[Cbe-oss-dev] Simple work-around found for dmabench with up to 5 SPE's on Fedora 7 (PS3) and 2.6.23-rc4 kernel
Goffredo Marocchi
panajev at gmail.com
Sat Sep 1 02:36:03 EST 2007
Kernel compiled from Geoff Levand's git tree:
git://git.kernel.org/pub/scm/linux/kernel/git/geoff/ps3-linux.git
Follow-up to (for those that loved a certain "show" and can catch the
reference I should start this thread like this "Hello, it's Doctor
Shoe again!" ;)):
http://www.ibm.com/developerworks/forums/dw_thread.jsp?forum=739&thread=173629&cat=46
(comment:
[i]not crashing with the SPE_DEBUG_START variable set to 1, not
crashing when MAX_SPES is set to a lower value [the ideal for PS3,
that is 6], leads me to think that somewhere in the program when
MAX_SPES is set to its normal value of 16 and you are not using any
debugging facilities memory is being overwritten or something is not
being properly aligned or maybe both with the first effect cause by
the second with the result of some DMA operations destroying some key
data. It sounds worse than an infinite loop inside the dmabench
program itself because nothing can be done at all to kill it: the
system completely hangs.
The difference cause by the se of SPE_DEBUG_START in the earlier
thread can be thought to be similar to what happens in your everyday
code when you set -O0 and the program runs well and when you set -O2
or -O3 and the program crashes.
The program itself checks the outcome of every function call it makes
[and we do not get any segfaults either: I cannot understand why with
the F-7's stock 2.6.22 PPC kernel this code would segfault while it
does not segfault with the 2.6.23-rc3 or rc4 kernels and yet it hangs
the machine], so it is something escaping every error checking done in
the program and memory errors are some of the worst offenders when it
comes to weird things happening to a program.
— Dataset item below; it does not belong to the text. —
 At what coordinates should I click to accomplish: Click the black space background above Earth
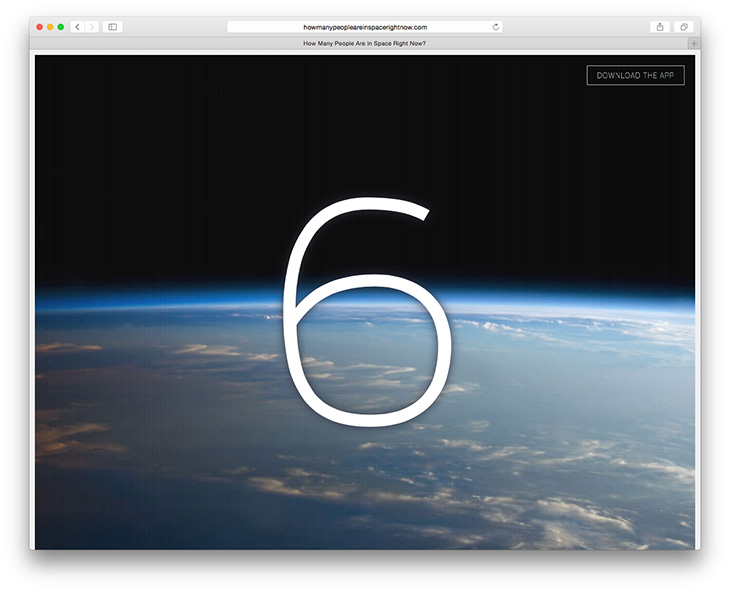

Another puzzling part of this "problem" is to note that all the memory
we allocate is statically allocated on the stack. It is not dynamic
memory.[/i]
)
>From dmabench's README.txt:
[code] --numspes n - specifies that n SPEs should
concurrently execute
the benchmark. The default is to execute the benchmark on a
single SPE. When the benchmark is executed on more than one
SPE, the SPEs are synchronized so that the benchmark code
starts at roughly the same time on all SPEs.[/code]
This paragraph is also telling you basically not to try to set n > 6
on a PLAYSTATION 3 (CELL BE in PS3 has the 8th SPE disabled for
redundancy reasons, the 7th SPE is not accessible by the guest OS).
What's the fix ? Another debugging related environment variable ?
No, a simple change in the dmabench.c source file.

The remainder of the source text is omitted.